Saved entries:

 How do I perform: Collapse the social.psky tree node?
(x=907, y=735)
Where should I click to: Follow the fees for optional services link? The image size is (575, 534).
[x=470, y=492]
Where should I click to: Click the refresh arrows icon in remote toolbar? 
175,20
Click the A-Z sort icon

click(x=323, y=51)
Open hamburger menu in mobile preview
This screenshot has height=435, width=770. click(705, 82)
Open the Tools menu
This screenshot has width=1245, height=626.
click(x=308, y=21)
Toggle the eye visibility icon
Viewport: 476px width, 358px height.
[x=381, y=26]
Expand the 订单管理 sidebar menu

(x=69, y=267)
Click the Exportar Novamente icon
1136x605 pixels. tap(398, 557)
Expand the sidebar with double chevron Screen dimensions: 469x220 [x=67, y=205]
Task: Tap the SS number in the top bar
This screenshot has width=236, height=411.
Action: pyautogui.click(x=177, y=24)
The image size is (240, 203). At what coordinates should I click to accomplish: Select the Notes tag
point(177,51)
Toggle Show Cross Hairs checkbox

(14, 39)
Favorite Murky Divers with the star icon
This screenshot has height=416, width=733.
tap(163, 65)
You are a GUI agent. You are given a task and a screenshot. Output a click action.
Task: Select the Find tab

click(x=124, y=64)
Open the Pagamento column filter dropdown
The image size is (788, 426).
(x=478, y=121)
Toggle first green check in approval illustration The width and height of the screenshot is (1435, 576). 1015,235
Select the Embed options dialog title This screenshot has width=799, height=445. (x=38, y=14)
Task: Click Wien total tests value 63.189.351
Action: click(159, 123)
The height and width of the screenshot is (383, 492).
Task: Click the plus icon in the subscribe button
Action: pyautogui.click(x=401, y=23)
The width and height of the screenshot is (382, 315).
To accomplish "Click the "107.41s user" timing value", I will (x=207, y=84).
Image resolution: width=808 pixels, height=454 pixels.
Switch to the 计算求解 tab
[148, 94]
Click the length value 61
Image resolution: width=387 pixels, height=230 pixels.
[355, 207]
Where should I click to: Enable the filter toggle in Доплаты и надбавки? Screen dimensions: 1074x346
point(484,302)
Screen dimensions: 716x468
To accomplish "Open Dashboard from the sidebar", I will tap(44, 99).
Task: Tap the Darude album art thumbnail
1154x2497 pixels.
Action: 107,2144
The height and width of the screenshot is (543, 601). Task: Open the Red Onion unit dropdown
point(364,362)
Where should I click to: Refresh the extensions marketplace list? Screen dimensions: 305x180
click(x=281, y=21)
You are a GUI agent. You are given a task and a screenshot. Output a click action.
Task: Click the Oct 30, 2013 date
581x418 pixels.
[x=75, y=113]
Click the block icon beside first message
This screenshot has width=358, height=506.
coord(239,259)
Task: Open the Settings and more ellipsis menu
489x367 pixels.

◆ **PROBLEM DESCRIPTION**
Print out all of the data above word for word.

◆ **REPLY**
 How do I perform: Collapse the social.psky tree node?
(x=907, y=735)
Where should I click to: Follow the fees for optional services link? The image size is (575, 534).
[x=470, y=492]
Where should I click to: Click the refresh arrows icon in remote toolbar? 
175,20
Click the A-Z sort icon

click(x=323, y=51)
Open hamburger menu in mobile preview
This screenshot has height=435, width=770. click(705, 82)
Open the Tools menu
This screenshot has width=1245, height=626.
click(x=308, y=21)
Toggle the eye visibility icon
Viewport: 476px width, 358px height.
[x=381, y=26]
Expand the 订单管理 sidebar menu

(x=69, y=267)
Click the Exportar Novamente icon
1136x605 pixels. tap(398, 557)
Expand the sidebar with double chevron Screen dimensions: 469x220 [x=67, y=205]
Task: Tap the SS number in the top bar
This screenshot has width=236, height=411.
Action: pyautogui.click(x=177, y=24)
The image size is (240, 203). At what coordinates should I click to accomplish: Select the Notes tag
point(177,51)
Toggle Show Cross Hairs checkbox

(14, 39)
Favorite Murky Divers with the star icon
This screenshot has height=416, width=733.
tap(163, 65)
You are a GUI agent. You are given a task and a screenshot. Output a click action.
Task: Select the Find tab

click(x=124, y=64)
Open the Pagamento column filter dropdown
The image size is (788, 426).
(x=478, y=121)
Toggle first green check in approval illustration The width and height of the screenshot is (1435, 576). 1015,235
Select the Embed options dialog title This screenshot has width=799, height=445. (x=38, y=14)
Task: Click Wien total tests value 63.189.351
Action: click(159, 123)
The height and width of the screenshot is (383, 492).
Task: Click the plus icon in the subscribe button
Action: pyautogui.click(x=401, y=23)
The width and height of the screenshot is (382, 315).
To accomplish "Click the "107.41s user" timing value", I will (x=207, y=84).
Image resolution: width=808 pixels, height=454 pixels.
Switch to the 计算求解 tab
[148, 94]
Click the length value 61
Image resolution: width=387 pixels, height=230 pixels.
[355, 207]
Where should I click to: Enable the filter toggle in Доплаты и надбавки? Screen dimensions: 1074x346
point(484,302)
Screen dimensions: 716x468
To accomplish "Open Dashboard from the sidebar", I will tap(44, 99).
Task: Tap the Darude album art thumbnail
1154x2497 pixels.
Action: 107,2144
The height and width of the screenshot is (543, 601). Task: Open the Red Onion unit dropdown
point(364,362)
Where should I click to: Refresh the extensions marketplace list? Screen dimensions: 305x180
click(x=281, y=21)
You are a GUI agent. You are given a task and a screenshot. Output a click action.
Task: Click the Oct 30, 2013 date
581x418 pixels.
[x=75, y=113]
Click the block icon beside first message
This screenshot has width=358, height=506.
coord(239,259)
Task: Open the Settings and more ellipsis menu
489x367 pixels.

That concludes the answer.